EU und Großbritannien sollen eng beieinander bleiben

CSU-Landesgruppenchef Alexander Dobrindt mahnte, Großbritannien und die EU dürften sich nicht weiter voneinander entfernen als nötig, sondern müssten so eng wie möglich beieinanderbleiben. An einer Bestrafung Englands für den Brexit habe Deutschland kein Interesse. Der europapolitische Sprecher der Unionsfraktion, Florian Hahn, versicherte, die EU wolle ein fairer Verhandlungspartner sein. Es müsse aber auch vermieden werden, dass der Brexit ein attraktives EU-Austrittsmodell werde. 

Partner bleiben 

Merkel betonte: „Ich wünsche mir, dass Großbritannien auch nach dem Austritt ein enger und vertrauensvoller Partner Europas bleibt.“ Im Vorfeld des Gipfels, der am Mittwochabend beginnt, waren die Verhandlungen über ein Austrittsabkommen schon weit gediehen. 90 Prozent des Textes stehen laut EU-Chefunterhändler Michel Barnier. Der Durchbruch scheitert aber bislang an der schwierigen Frage, wie sich eine Grenze zwischen der Republik Irland und der britischen Provinz Nordirland vermeiden lässt. Ohne ein Austrittsabkommen kann es keine Verhandlungen über die Gestaltung der künftigen Beziehungen geben. Die Bundesregierung bereitet sich daher auf alle Szenarien vor, wie Merkel sagte, auch auf das eines ungeordneten Austritts. 

Wehrhaft gegen Cyberattacken und Desinformation

Merkel sprach auch andere Themen an, die auf dem Gipfel zur Sprache kommen werden – wie Cybersicherheit, Migration und Währungsunion. Der Schutz vor Cyberangriffen, gezielten Desinformationskampagnen oder Datenmissbrauch sei eine gemeinsame europäische Aufgabe, sagte sie. So müsse man überlegen, ob Parteien, die die Bürger in ihren Kampagnen zur Europawahl gezielt desinformierten, bestraft werden sollten – etwa durch Kürzungen bei der Parteienfinanzierung. „Auch das ist wehrhafte Demokratie!“, betonte die Kanzlerin.

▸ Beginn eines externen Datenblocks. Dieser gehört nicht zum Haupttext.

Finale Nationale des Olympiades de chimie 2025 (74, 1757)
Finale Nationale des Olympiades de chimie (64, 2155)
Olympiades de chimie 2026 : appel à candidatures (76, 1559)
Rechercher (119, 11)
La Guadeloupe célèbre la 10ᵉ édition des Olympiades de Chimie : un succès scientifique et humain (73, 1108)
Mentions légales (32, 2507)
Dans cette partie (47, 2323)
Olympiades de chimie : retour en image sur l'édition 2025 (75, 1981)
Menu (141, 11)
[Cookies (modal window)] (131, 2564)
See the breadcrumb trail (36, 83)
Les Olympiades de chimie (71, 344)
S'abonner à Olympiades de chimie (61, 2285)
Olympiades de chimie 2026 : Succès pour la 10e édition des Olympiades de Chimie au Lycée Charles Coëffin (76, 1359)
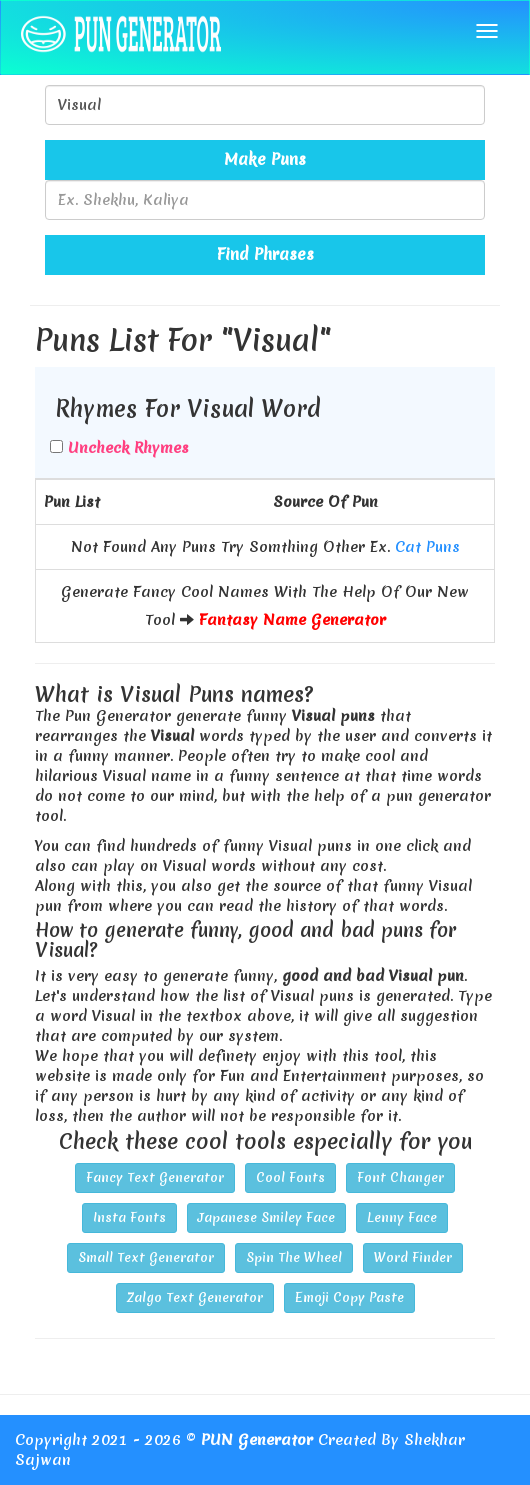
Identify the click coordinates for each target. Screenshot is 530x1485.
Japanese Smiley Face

Verantwortungsvolle Haushaltspolitik angemahnt

Mit Blick auf die Währungsunion drang Merkel erneut auf die Einhaltung der Regeln in der Wirtschafts- und Haushaltspolitik. Denn die EU-Staaten seien so eng miteinander verflochten, dass die nationale Politik des einen immer Auswirkungen auf die Situation des anderen habe. Jedes Mitgliedsland habe daher die Pflicht, für finanzpolitische Stabilität zu sorgen und Reformen zur Stärkung der Wettbewerbsfähigkeit zu ergreifen.  „Verantwortung und Solidarität, Haftung und Kontrolle sind jeweils zwei Seiten derselben Medaille.“

Außengrenzen besser schützen 

Auch in der Migrationspolitik mahnte die Kanzlerin europäische Krisenfestigkeit an. So müsse man die Außengrenzen besser schützen, gezielter gegen Schleuser vorgehen und Rückführungen verstärken. Die Lösung der Migrationsfragen werde man aber letztlich nur im Dialog mit den Herkunfts- und Transitstaaten finden.